March Demon is a file of 10 + 232 individual leaves filed on brass screwed pegs to make a text block with top and bottom canvas boards, hand-coloured by Cox in a magic square design. The front board has small printed label. All Cox's books have an immediately striking appearance. Unfortunately that can mean they are looked at (by collectors) more often than read.
In 1939, about to spend the war in the uniformed Civil Defence, living through the London blitz and the flying-bomb years, Cox stored the returned package in a cupboard. After the war he made little if any effort to try elsewhere. He had other concerns and Faber's rejection letter didn't exactly encourage further waste of postage.
He remembered it when we were talking about Joyce one day in the late seventies, early eighties. He lent it to me. When I returned it, full of praise and admiration, he said 'You'd better keep it, it seems to have been written just for you '. Later he borrowed it back to issue in his Gogmagog Photocopy Library (1984, Franklin 46. – as far as I recall I refused a copy of this, already having the original restored to my care). Before looking at how the story of the book is presented it may be as well to establish that the nature of the subject appears to be quoted at the head of page three:
'I found that the knowledge of God is that property in bodies, by which, on being bent or pressed, they spring back into their natural form.'
[the property being I take it, Life, resilience, which the passage goes on to describe as a continual creation. The speaker finds education, the prosaic subject of the book, to be hard and brittle. He hopes to restore its elasticity.]
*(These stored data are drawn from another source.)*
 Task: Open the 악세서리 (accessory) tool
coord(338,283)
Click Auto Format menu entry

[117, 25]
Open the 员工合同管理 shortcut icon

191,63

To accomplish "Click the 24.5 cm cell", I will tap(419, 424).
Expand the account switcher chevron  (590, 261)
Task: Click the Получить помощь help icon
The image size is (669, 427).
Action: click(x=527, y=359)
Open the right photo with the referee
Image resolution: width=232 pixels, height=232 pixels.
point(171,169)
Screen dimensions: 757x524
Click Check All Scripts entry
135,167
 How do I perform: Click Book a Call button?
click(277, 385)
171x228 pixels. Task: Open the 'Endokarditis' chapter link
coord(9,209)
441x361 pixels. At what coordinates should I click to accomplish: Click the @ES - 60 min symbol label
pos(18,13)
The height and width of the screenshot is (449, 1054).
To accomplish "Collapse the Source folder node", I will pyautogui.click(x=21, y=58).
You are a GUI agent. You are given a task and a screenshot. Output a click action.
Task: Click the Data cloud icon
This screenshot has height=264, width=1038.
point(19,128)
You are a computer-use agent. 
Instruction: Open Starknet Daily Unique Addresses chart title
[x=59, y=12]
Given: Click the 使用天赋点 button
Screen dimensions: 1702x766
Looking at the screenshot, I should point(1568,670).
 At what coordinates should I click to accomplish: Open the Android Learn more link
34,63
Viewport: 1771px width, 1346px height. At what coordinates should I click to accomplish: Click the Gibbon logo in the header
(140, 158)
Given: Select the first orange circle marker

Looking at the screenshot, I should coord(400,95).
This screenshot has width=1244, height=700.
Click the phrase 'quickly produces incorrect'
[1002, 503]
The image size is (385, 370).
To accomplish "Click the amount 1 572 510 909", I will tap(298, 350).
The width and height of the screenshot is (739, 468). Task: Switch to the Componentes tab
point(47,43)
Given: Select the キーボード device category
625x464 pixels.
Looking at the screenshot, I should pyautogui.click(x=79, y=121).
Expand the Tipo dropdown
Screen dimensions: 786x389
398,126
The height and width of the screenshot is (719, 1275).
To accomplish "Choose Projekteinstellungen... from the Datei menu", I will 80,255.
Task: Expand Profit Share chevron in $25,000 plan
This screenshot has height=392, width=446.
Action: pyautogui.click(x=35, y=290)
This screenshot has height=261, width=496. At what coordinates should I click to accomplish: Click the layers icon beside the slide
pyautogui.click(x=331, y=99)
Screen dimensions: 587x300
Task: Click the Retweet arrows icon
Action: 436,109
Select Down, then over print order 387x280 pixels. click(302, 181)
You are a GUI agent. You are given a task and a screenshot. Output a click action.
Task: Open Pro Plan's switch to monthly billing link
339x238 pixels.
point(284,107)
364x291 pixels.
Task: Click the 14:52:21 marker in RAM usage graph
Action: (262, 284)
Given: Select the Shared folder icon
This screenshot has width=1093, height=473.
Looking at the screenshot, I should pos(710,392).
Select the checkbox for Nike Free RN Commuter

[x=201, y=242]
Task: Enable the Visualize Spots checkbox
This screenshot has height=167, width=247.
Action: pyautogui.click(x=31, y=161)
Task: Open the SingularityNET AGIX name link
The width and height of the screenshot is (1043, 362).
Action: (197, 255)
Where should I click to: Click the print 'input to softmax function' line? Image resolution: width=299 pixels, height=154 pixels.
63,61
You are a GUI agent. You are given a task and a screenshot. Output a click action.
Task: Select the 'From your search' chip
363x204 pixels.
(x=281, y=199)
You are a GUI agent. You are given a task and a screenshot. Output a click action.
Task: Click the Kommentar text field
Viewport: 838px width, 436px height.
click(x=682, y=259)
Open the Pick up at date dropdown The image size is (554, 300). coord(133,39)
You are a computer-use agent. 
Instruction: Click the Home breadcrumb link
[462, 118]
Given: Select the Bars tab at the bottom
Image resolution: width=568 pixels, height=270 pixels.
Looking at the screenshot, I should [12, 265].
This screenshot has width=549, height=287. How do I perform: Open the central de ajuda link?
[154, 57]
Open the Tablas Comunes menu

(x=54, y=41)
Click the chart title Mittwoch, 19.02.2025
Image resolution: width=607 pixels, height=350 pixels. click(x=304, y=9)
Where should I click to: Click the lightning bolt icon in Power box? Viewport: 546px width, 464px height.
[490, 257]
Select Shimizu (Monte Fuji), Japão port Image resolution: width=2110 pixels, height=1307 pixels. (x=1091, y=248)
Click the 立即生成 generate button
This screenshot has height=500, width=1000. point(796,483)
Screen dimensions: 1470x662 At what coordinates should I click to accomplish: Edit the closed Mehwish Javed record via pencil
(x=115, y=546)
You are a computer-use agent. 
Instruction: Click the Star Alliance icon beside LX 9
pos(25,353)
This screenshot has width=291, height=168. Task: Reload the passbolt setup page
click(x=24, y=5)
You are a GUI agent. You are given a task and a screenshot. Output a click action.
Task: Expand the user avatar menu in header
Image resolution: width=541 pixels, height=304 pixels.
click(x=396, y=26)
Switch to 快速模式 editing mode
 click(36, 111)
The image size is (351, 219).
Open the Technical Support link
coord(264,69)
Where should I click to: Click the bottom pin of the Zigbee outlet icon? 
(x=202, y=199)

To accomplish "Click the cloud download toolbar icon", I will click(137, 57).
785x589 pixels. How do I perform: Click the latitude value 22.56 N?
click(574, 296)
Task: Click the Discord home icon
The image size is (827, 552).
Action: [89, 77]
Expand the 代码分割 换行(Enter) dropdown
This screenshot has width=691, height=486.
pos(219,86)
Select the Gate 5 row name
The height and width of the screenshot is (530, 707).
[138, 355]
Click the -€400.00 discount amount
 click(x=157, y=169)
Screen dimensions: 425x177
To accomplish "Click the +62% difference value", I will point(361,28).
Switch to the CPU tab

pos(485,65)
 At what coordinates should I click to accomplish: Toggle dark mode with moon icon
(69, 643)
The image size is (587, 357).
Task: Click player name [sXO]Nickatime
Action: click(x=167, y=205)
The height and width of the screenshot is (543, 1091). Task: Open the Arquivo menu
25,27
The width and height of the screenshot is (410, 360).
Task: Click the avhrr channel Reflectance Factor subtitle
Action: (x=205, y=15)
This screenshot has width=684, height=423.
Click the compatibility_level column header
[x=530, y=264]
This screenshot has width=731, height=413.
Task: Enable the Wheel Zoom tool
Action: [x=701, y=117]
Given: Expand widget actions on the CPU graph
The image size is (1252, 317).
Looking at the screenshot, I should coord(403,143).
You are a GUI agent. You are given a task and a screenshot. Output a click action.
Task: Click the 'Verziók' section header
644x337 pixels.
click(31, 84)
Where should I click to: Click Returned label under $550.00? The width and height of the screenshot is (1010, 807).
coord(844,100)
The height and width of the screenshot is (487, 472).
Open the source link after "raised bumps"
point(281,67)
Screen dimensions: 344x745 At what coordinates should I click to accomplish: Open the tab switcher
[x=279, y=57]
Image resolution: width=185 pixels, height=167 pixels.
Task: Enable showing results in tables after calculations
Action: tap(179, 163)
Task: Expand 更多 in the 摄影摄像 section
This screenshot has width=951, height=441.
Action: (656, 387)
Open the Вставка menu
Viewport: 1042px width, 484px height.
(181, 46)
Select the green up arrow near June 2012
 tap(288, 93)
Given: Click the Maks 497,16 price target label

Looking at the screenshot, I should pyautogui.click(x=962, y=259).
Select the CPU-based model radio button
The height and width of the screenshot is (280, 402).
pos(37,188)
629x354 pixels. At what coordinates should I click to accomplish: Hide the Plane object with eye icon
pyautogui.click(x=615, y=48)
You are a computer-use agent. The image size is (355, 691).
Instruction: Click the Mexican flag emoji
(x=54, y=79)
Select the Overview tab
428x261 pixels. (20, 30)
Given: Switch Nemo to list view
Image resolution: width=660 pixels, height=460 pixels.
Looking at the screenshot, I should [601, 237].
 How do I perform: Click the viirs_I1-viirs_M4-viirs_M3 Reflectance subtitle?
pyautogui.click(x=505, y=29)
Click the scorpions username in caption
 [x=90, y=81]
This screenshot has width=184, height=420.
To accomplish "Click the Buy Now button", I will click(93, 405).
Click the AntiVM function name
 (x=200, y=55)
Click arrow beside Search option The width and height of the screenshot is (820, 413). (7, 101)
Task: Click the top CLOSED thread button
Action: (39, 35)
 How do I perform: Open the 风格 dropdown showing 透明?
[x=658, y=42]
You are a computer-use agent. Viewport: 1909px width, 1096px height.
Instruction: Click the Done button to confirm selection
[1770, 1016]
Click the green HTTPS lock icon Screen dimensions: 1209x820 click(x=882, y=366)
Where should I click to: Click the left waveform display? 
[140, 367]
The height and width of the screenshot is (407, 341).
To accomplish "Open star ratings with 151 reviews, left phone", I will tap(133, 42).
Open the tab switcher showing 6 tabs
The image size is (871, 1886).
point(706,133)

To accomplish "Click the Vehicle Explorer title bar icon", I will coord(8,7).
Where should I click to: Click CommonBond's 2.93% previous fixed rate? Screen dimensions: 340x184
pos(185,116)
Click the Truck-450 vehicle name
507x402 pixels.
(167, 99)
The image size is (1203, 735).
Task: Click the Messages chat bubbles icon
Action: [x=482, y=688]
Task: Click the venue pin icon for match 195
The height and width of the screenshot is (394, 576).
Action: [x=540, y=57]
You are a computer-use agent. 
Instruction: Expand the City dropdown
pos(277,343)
A typed note follows the title page:
There are then eight mounted title pages:
The Maiden Monarch; or, Island Queen. in two volumes. Vol 1 R Hastings. 1840
Page one opens in mock didactic style 'at the inner end of the external canal of the labyrinth of life':
It seems every word in the Wake is a suitcase stuffed with meanings, ragbag and riches. In March Demon the placement on the page is the case. Both are methods of counterpointing story and language, artifice and observation. For language can become a false redesigner of consciousness, retelling us what we might have known better without the explanation. It marches ahead like an army shod in dictionaries, trampling on the inarticulate. It can't help becoming a class structure, necessarily conformist and conservative. Like Sterne and Carroll, Joyce and Cox found new ways to subvert and democratise the authoritarian use of language. There are cracks in the structures of human society built by language. Joyce was one with an eye for the crack. Cox more briefly places it all on the page to show how hilariously ridiculous it can be.
Cox was brought up in the non-conformist church. The teaching of religion – and citizenship – was done at Sunday School. There are no Sunday School Classes in Alice in Wonderland – they were for poor children to allow their parents time for each other on a Sunday afternoon. March Demon presents the Sunday School version of the world, its incontrovertible truths and exhortations. He turns the chop logic upside down by mocking the nuts and bolts method, a meccano of words, whereas Joyce throws the whole bagwash in the river and lets it float apart.
Right from the start I've linked the two books in my mind. They liberate the imagination in the same way. They subvert rhetoric by (affectionate) ridicule. They let words float free then catch them again, see them as physical associations. They're both practical and realistic to the way the mind actually functions (as opposed to the way it 'works'). ' Hoisting the real unjustifiably clear of its dimensional limits.' Dreams of heaven, purgatorial earth, the whole thugogmagog (see The River Romps to Nursery, Wake p222)… the many streams of consciousness.
Mollie Bloom's soliloquy, passing water into the widening river. Whose dream is it, the Wake? It is life that is dreaming, specifically Irish life, the Liffey. Again like Tristram Shandy, you can pick it up at any page anywhere; even on page one there is always what came before. Jump in or dive head first (the academic method) it goes swimmingly. Beckett quotes Stephen Daedalus's description of Epictetus as 'an old gentleman who said that the soul is very like a bucket of water'. An image of the imagination, Bucket and soul. Don't look down, keep going.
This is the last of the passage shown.